((

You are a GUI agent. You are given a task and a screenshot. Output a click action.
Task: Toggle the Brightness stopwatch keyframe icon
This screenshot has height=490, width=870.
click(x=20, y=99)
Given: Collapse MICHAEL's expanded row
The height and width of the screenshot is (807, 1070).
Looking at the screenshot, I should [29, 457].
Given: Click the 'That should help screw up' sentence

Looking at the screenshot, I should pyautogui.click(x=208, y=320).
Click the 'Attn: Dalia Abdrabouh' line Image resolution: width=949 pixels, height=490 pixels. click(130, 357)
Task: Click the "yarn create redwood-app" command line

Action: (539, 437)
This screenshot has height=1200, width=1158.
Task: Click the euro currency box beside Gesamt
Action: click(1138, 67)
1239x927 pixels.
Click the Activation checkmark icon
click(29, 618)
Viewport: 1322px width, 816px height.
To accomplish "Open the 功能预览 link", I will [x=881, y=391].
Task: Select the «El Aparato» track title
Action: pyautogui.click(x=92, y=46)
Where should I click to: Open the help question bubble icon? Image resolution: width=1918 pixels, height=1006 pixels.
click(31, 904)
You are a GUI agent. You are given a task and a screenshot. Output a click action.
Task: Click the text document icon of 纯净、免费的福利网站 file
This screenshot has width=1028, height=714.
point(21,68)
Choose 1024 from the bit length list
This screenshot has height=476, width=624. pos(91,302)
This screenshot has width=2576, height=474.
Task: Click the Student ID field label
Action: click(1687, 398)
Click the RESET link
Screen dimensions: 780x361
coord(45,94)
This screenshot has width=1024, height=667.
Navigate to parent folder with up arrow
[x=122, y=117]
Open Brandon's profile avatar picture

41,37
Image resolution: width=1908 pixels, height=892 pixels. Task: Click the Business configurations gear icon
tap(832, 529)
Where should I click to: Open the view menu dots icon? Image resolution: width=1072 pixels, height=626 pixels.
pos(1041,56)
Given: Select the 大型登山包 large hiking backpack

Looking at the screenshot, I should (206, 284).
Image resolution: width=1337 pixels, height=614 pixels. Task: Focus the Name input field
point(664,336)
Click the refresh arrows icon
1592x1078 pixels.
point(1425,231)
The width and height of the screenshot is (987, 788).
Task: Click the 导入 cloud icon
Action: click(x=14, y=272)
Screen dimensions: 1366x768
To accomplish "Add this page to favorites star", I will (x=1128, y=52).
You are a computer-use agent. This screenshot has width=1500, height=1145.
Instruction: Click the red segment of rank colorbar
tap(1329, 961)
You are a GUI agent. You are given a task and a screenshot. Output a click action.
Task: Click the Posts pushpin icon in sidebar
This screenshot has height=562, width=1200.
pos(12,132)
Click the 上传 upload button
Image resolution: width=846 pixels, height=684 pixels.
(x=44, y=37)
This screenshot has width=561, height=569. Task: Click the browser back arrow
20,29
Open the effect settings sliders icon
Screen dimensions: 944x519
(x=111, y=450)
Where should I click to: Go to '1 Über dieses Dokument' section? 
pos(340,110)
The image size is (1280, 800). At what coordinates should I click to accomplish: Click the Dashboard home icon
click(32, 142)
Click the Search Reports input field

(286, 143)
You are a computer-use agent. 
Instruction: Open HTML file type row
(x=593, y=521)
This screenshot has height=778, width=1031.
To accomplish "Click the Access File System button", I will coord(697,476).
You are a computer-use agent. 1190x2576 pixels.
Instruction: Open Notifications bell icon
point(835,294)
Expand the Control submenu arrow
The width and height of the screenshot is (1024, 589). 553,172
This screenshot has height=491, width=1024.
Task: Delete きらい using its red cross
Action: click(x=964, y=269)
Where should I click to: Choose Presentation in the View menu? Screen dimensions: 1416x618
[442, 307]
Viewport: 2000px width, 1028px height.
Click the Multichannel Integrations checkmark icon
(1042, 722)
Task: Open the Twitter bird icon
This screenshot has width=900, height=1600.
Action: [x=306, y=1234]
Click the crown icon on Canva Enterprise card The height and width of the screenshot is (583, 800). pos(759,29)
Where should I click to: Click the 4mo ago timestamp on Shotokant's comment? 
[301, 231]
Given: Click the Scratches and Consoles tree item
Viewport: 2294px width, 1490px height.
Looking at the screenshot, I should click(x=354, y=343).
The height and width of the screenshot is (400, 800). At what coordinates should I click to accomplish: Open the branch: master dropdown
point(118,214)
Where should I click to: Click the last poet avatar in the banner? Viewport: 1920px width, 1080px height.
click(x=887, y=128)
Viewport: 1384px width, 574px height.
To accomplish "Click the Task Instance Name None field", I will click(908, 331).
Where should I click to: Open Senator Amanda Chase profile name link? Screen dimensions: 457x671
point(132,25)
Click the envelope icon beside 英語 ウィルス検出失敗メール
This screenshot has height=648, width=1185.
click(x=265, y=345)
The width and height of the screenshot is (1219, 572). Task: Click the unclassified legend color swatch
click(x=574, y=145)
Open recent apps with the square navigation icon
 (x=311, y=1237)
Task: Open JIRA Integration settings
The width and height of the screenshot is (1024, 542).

))

Assigned task:
All that is wanted is an exact copy of the lines above from the one with "Given: Collapse MICHAEL's expanded row" through the one with "1239x927 pixels.", with both ends included.

Output for this exercise:
Given: Collapse MICHAEL's expanded row
The height and width of the screenshot is (807, 1070).
Looking at the screenshot, I should [29, 457].
Given: Click the 'That should help screw up' sentence

Looking at the screenshot, I should pyautogui.click(x=208, y=320).
Click the 'Attn: Dalia Abdrabouh' line Image resolution: width=949 pixels, height=490 pixels. click(130, 357)
Task: Click the "yarn create redwood-app" command line

Action: (539, 437)
This screenshot has height=1200, width=1158.
Task: Click the euro currency box beside Gesamt
Action: click(1138, 67)
1239x927 pixels.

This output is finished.